Deux jours de vertige est le récit d'une tempête. Il faut d'abord franchir les murs de cette élégante maison de campagne où se réunit une bande d'amis le temps d'un week-end ; puis réparer la belle et flottante Sara, juste au moment où elle apprend que l'amant qui l'a précipitée dans un état d'errance en la quittant sera de la partie. C'est là, au coeur des émois de Sara, que se joue l'essentiel de ce roman qui s'attache moins à raconter des événements qu'à se livrer à une minutieuse description des états de l'être dans sa perméabilité et ses imperceptibles fluctuations au gré des rencontres, de la lumière du jour, du temps qu'il fait.
Il ne se passe pratiquement rien dans ce livre et pourtant, je ne voulais pas le déposer.

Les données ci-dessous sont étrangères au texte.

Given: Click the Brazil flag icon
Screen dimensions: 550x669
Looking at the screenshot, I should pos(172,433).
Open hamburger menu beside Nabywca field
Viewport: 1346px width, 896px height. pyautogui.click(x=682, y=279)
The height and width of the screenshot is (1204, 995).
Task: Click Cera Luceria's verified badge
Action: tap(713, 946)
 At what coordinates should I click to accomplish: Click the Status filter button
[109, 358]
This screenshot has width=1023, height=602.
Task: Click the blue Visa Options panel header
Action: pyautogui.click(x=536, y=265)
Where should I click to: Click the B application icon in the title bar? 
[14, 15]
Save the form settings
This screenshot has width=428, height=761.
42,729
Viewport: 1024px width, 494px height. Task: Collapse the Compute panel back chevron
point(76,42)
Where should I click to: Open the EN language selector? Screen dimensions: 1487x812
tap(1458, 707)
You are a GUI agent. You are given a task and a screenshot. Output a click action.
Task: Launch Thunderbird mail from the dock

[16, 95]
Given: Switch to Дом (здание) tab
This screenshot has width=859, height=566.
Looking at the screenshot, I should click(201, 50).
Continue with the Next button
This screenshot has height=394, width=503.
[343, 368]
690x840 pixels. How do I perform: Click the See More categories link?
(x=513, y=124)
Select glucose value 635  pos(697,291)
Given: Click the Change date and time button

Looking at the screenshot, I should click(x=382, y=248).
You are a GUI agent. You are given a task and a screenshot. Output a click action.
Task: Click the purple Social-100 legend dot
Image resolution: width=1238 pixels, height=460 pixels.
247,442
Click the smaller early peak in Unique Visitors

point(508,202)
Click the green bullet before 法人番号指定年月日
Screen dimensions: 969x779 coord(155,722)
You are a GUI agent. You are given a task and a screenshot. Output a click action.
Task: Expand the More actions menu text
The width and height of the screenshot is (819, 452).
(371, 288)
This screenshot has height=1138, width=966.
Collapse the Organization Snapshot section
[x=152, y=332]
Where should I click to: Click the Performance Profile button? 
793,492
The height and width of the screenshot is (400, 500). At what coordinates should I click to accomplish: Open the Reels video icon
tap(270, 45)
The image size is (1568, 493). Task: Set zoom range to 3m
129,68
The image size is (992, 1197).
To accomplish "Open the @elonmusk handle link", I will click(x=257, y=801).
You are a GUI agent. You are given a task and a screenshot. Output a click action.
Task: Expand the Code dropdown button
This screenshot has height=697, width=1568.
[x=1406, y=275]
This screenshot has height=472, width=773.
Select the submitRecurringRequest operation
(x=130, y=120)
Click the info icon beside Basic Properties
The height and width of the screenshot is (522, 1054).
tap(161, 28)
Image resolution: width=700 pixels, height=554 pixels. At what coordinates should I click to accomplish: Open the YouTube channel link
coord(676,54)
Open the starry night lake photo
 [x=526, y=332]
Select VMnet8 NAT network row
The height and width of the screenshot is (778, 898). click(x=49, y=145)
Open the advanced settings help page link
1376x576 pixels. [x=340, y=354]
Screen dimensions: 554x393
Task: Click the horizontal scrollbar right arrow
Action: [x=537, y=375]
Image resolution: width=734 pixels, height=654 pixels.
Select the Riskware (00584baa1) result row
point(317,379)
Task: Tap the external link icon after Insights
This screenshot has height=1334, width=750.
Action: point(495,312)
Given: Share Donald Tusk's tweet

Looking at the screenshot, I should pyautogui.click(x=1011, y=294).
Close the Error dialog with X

J’ai beaucoup aimé ma lecture. Et ce, malgré le fait qu’il y a peu d’action, le déjà vu de l’histoire et le dénouement prévisible.
Les gens dansent parfois ensemble. Mais personne ne pense à personne. Ce roman approche tant la réalité perfide des amitiés que ça inquiète. On en connait tous des Alexandre et des Valérie, des Étienne et des Félicie, des Gabriel et bien sûr, des Sara et des Hugo. Vous avez déjà été l’un d’eux, j’en suis sûre. Le regard posé est sévère et farouchement braqué sur soi-même. Tout ce que je croyais être la seule à penser y est.